## GIVEN RECORDS
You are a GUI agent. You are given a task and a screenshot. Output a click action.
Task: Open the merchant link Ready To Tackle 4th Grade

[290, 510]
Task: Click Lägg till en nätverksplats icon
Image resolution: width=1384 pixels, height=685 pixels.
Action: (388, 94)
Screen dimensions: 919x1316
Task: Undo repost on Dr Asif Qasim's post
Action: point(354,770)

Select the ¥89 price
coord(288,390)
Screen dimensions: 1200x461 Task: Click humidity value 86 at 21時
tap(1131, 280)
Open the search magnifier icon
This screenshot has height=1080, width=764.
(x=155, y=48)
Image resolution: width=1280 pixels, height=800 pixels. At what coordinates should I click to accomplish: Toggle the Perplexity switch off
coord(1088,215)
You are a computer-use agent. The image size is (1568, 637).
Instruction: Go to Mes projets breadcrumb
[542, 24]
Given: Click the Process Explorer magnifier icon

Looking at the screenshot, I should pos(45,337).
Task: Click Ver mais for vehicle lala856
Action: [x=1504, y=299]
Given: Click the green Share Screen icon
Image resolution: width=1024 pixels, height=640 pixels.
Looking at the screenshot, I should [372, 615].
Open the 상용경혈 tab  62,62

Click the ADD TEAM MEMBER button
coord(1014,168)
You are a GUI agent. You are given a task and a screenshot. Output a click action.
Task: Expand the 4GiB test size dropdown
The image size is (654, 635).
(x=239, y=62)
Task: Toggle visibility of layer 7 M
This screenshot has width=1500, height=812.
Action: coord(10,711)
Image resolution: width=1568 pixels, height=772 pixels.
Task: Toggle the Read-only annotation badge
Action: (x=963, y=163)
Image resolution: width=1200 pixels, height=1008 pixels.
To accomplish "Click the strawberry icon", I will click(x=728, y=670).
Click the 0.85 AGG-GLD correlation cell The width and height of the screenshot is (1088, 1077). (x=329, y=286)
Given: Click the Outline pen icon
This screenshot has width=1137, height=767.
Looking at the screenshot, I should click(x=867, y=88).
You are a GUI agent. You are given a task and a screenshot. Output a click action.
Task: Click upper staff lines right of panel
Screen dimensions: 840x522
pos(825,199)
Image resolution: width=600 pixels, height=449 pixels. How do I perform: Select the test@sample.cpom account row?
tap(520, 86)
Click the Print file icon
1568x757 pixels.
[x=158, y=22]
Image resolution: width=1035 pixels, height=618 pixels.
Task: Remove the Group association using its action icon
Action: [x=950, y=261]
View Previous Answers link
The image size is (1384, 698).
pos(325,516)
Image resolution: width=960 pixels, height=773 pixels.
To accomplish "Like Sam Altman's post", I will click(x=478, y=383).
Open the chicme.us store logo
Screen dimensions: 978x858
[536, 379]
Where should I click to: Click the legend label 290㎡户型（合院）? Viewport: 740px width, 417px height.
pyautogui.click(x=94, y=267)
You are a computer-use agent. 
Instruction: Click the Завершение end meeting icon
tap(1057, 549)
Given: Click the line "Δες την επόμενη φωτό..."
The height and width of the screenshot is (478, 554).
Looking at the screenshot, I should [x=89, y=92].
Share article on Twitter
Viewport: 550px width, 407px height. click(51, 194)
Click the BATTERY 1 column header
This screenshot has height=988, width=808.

## PROBLEM STATEMENT
Within the listing above, locate the line containing "Task: Click upper staff lines right of panel" and the line containing "Click the Print file icon". Reproduce those two lines and all lines between them exactly, with nothing added.

## YOUR RESPONSE
Task: Click upper staff lines right of panel
Screen dimensions: 840x522
pos(825,199)
Image resolution: width=600 pixels, height=449 pixels. How do I perform: Select the test@sample.cpom account row?
tap(520, 86)
Click the Print file icon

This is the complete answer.